Busing, selfhood, and Catholics--a guide to seminal works of sociology

Having pronounced on the all too miserable state of contemporary sociology in my review of Jeffrey Alexander's The Civil Sphere, perhaps I can make some amends by reminding readers of the days when sociology was great. These seminal contributions to the field helped Americans understand their world:

    •  Robert K. Merton, "The Unanticipated Consequences of Purposive Social Action," American Sociological Review, 1 (December 1936), 894-904. Merton was a master of words: "dysfunctional," "focus group," "middle range theory," "the Matthew effect" were all his. But the most famous of them all was the idea of "unanticipated consequences." With those two words, Merton cautioned us that what we intend is not always what we get. Without Merton, the skepticism of his Columbia colleagues Lionel Trilling and Richard Hofstadter becomes harder to appreciate.

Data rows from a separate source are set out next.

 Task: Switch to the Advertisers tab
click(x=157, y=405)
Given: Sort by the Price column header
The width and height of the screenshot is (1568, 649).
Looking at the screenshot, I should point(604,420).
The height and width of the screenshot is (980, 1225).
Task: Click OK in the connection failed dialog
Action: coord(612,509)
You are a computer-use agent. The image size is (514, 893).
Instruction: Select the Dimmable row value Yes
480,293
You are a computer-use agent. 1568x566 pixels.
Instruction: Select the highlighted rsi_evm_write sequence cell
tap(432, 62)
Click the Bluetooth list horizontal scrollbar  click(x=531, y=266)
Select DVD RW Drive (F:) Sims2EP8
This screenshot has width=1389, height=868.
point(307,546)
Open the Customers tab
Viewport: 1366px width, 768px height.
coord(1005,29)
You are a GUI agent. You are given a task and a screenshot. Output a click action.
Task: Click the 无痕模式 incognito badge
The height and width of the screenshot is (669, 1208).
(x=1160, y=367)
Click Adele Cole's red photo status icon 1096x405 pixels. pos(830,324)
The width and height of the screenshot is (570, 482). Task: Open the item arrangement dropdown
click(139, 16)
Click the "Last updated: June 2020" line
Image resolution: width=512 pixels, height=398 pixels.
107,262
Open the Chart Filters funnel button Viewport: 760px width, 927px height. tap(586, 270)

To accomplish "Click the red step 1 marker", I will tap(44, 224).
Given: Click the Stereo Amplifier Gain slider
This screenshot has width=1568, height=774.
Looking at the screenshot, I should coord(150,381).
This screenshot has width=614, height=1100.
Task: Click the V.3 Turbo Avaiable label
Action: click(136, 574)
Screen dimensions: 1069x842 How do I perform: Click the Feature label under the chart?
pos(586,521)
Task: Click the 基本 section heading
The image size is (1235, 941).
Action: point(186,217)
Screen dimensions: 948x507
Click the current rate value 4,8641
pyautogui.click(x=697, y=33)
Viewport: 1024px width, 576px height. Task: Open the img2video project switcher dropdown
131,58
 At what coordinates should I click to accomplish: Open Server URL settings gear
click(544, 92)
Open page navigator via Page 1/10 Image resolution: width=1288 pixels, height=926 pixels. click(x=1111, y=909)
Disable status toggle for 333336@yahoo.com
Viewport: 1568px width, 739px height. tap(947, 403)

    •  James S. Coleman, Equality of Educational Opportunity (U. S. Department of Health, Education, and Welfare, 1966). Coleman published his study showing that black students would do better in school if the majority of their classmates were white. The Coleman Report would lead to busing, and Coleman would later prove that busing was of no help because it encouraged white flight. Coleman's conclusions were resisted, and an effort was at one time launched to strip him of his membership in the American Sociological Association (of which he later became president). His work demonstrates that empirical evidence really can be relevant to hot-botton issues, even if that evidence is politically uncomfortable.
    •  Erving Goffman, The Presentation of Self in Everyday Life (New York: Doubleday, 1956). Goffman was a genius--that's all. No one can do justice to his eye for how we manage the impressions others have of us. This is the sociology of the underground at its best.
    •  Will Herberg, Protestant, Catholic, Jew (Garden City: Doubleday, 1955). OK, so he was not really a sociologist, but a self-taught Jewish theologian (and, later in life, a writer for National Review). But he left behind a classic that helped explain America's unusual religious landscape at a time when not many people were taking religion seriously. His title suggests that his book could not possibly be relevant at a time when immigrants from beyond the Judeo-Christian tradition are populating our cities. It is.